### [WHAT THE TASK ASKS]
Pictures are to be left out; every line from the one with "The image size is (497, 722)." through the end of the data must be transcribed exactly.

[[ SUPPLIED ENTRIES, beginning ]]

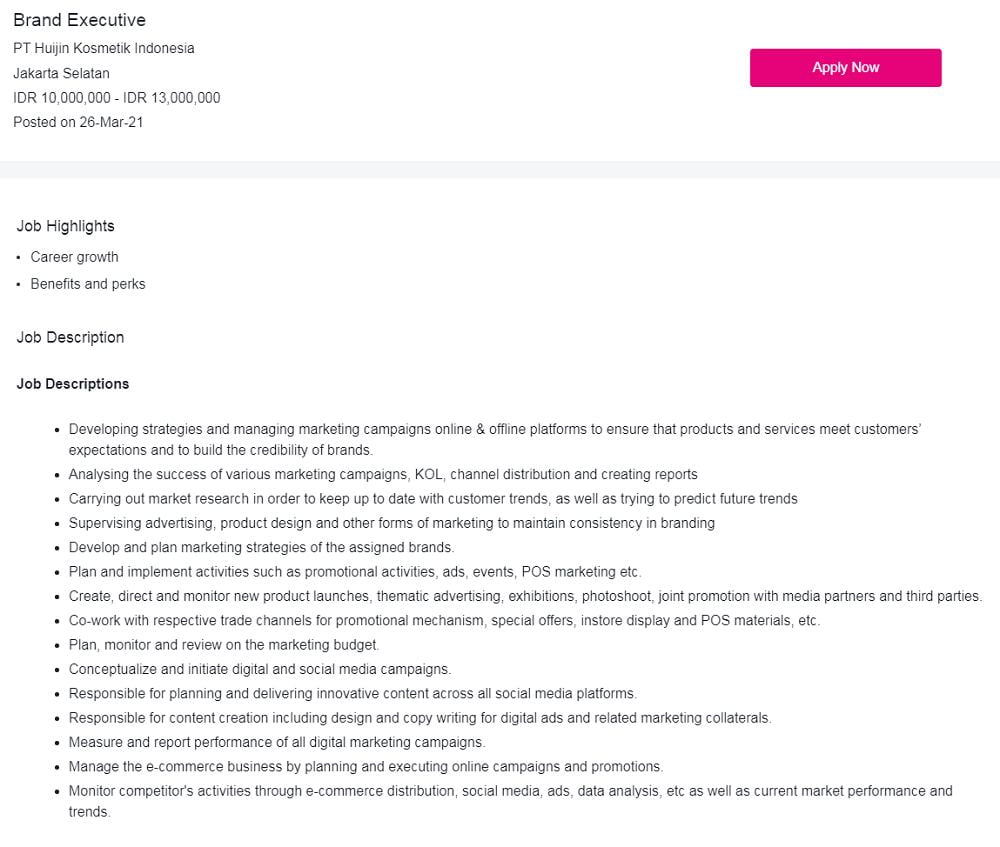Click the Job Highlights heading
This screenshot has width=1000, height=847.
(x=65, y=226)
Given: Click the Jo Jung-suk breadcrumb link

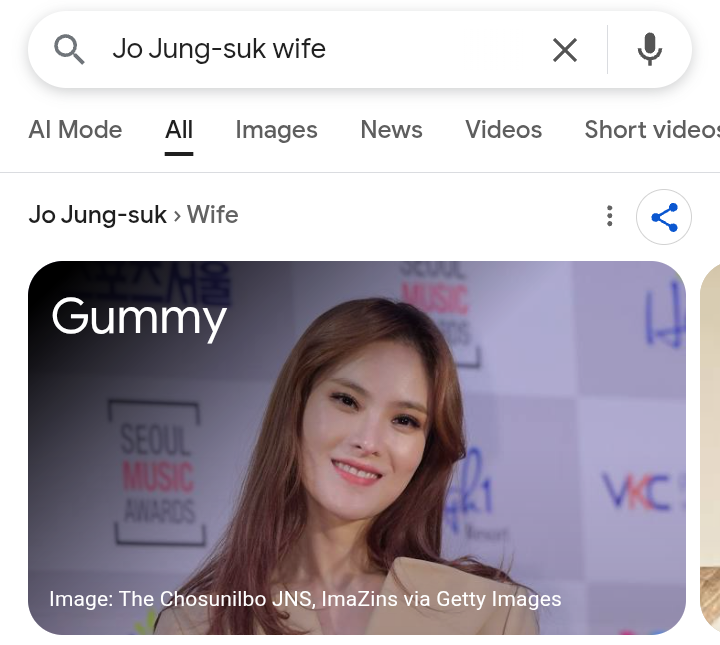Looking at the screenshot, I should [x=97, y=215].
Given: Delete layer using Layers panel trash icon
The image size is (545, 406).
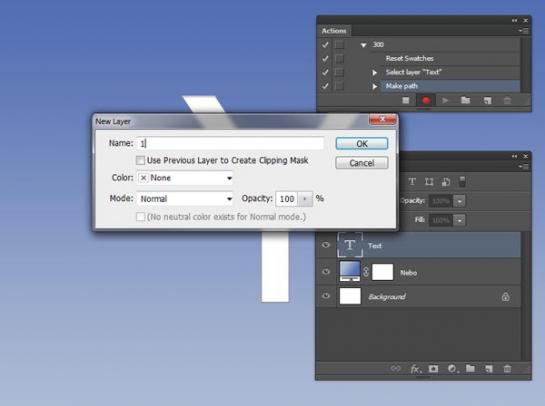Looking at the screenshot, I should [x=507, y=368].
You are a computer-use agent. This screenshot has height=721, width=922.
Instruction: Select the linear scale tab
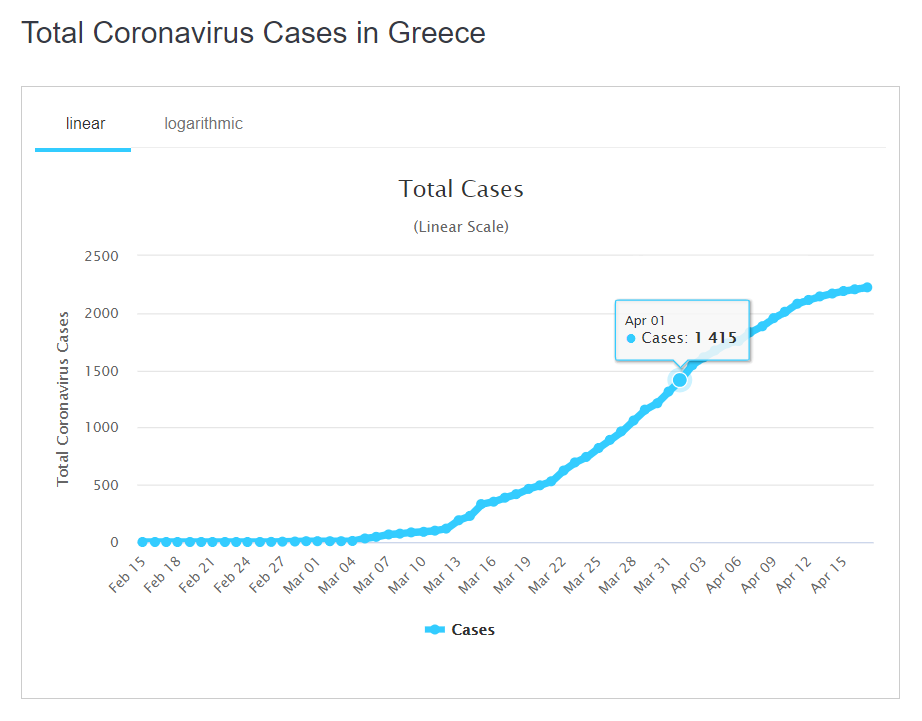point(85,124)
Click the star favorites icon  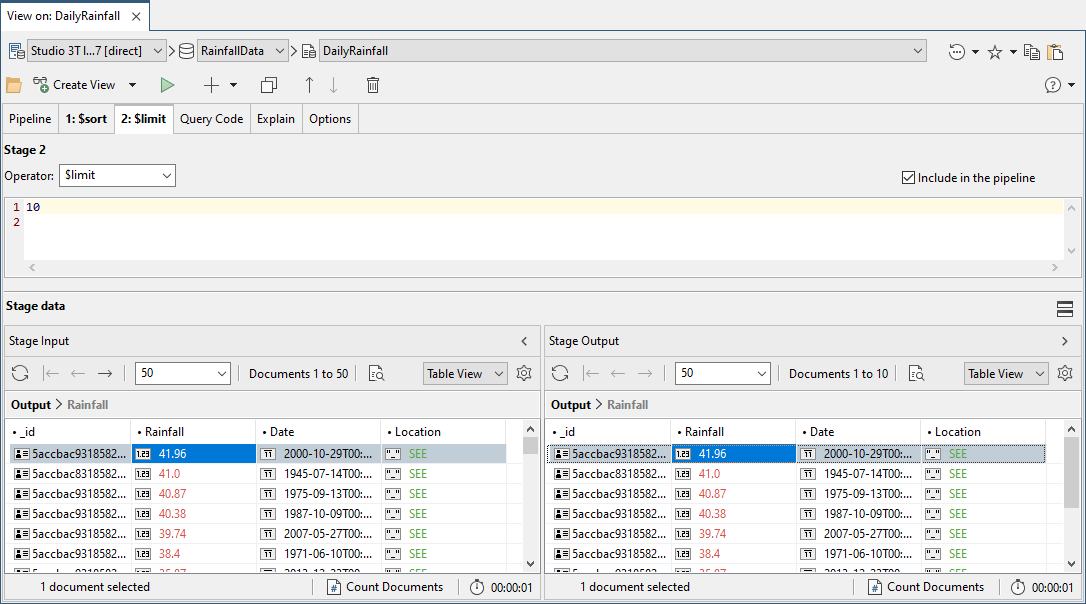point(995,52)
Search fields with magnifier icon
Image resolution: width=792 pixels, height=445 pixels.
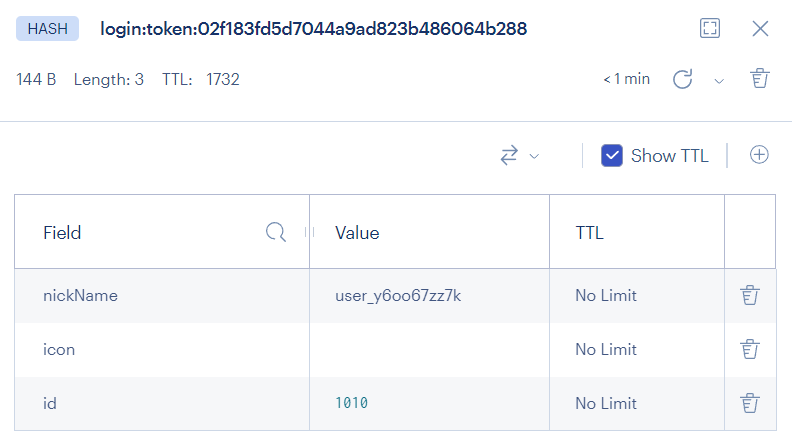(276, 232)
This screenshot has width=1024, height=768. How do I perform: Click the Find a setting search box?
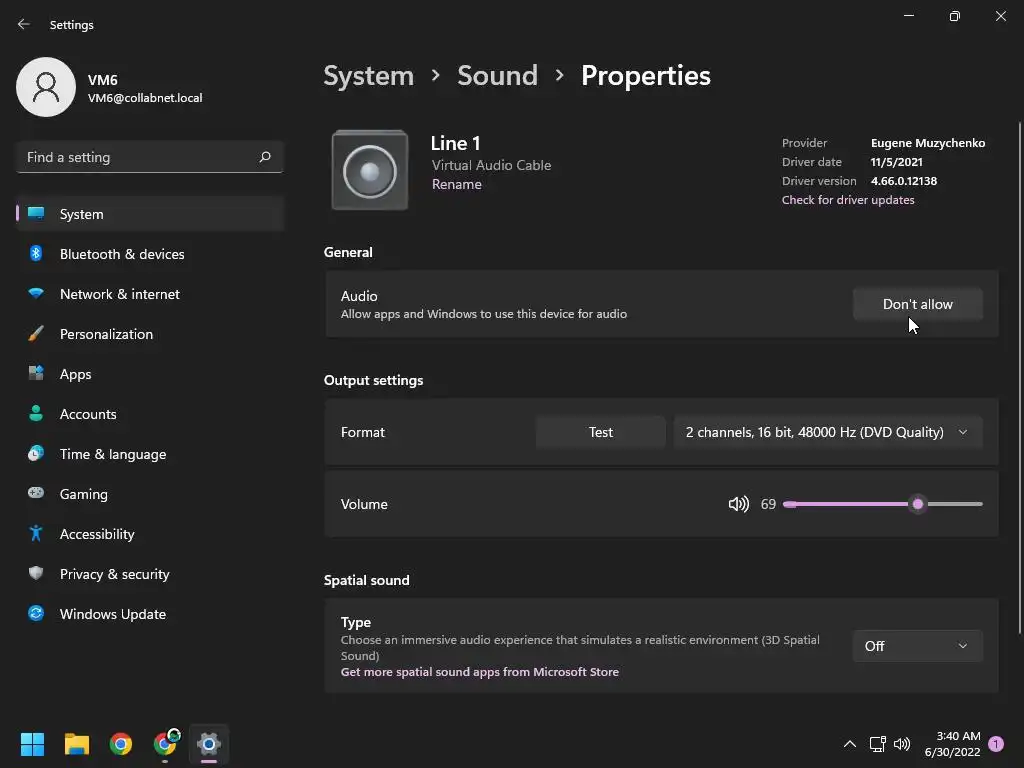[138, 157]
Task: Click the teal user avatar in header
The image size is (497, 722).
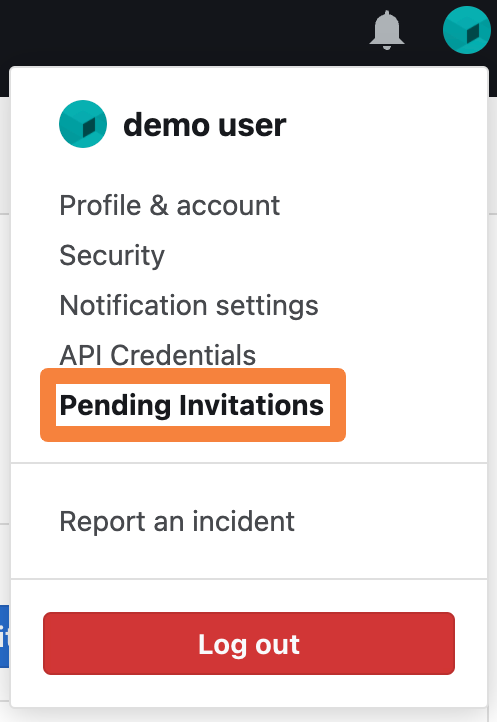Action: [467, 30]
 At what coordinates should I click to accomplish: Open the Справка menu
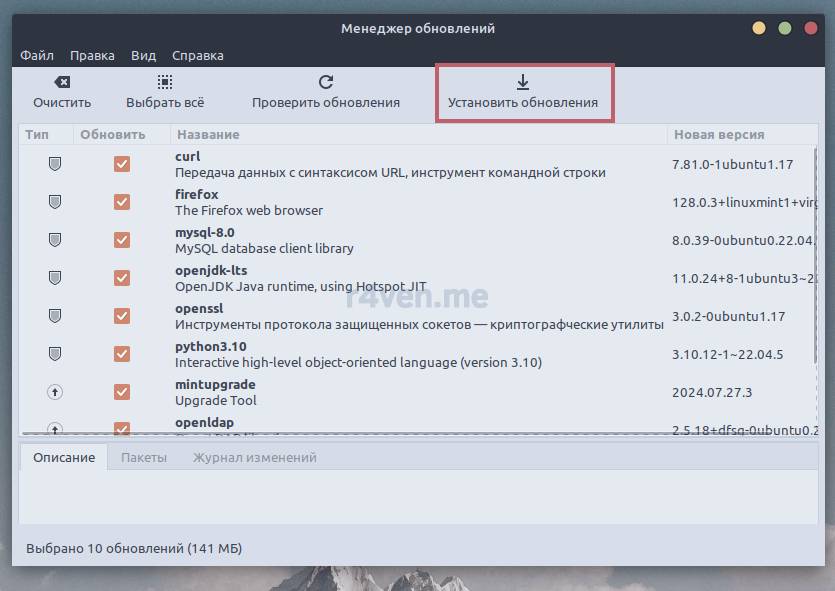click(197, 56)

[[ SUPPLIED ENTRIES, end ]]

### [SOLUTION FOR THIS PROBLEM]
The image size is (497, 722).
Action: [467, 30]
 At what coordinates should I click to accomplish: Open the Справка menu
click(197, 56)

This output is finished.